Connecting with Canada
Community project helps newcomers to Canada understand their adopted country.
When Bashir Khan emigrated from Pakistan to Canada, the then eleven-year-old wanted to learn everything he could about his new home. “I wanted to learn for myself why Canada is the best country in the world — what events and personalities of the past have made the Canada of today what it is: a multicultural, tolerant, secular society with individual and group rights for all,” he said.
Khan discovered that Canada — even though it was a relatively young country — had an interesting and rich history. As an adult, he decided to help other newcomers learn Canada’s history.
In 2015 — during the bicentennial of the birth of Sir John A. Macdonald — Khan, now a Winnipeg immigration lawyer, began to develop an education outreach project for recent immigrants and refugees in Manitoba. Since then, with the help of volunteers and community organizations, Khan has held several free history-themed educational events.
“The purpose of the project was for participants to feel proud of the myriad achievements of this great country,” said Khan. “There is a genuine interest in the hearts of newly arrived people in Canada [to learn] about this country.”
Refugees, immigrants, and newcomers from a host of countries, including Burundi, Zimbabwe, Eritrea, Ethiopea, Albania, Afghanistan, Burma, Pakistan, Sri Lanka, India, Ghana, and Nigeria, have attended his events. Topics have included an exploration of the significance of the Battle of Vimy Ridge; a discussion of the life and achievements of Governor General Vincent Massey; and a look at the many struggles women had to overcome to win the vote in Manitoba in 1916. Khan has also invited local military veterans to share their experiences with newcomers.

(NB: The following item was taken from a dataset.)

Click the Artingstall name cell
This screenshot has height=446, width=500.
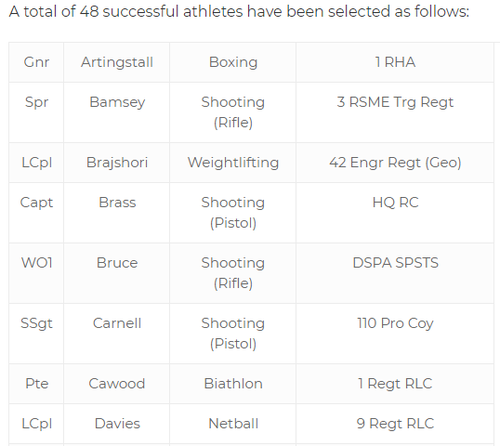(117, 62)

Some events saw as many as ninety people in attendance, and all attendees “developed a greater sense of appreciation” for the history of their new home, Khan said.
One participant told him the events helped her to pass the Canadian citizenship exam, because she came away from them with a fuller understanding of key Canadian events and milestones.
Thanks to his efforts, Khan was nominated as a 2017 finalist for the Governor General’s History Award for Excellence in Community Programming. He plans to continue holding history events. “The memory of past glories and achievements of Canada would simply pass away ... if we do not actively make the effort to remember them,” he added.
Clockwise from top left: Suffragists in Winnipeg pose with petitions demanding the vote for women, circa 1914; Bashir Khan reads a speech at a war cenotaph in Winnipeg; A crowd listens intently during one of Khan’s presentations on Canadian history.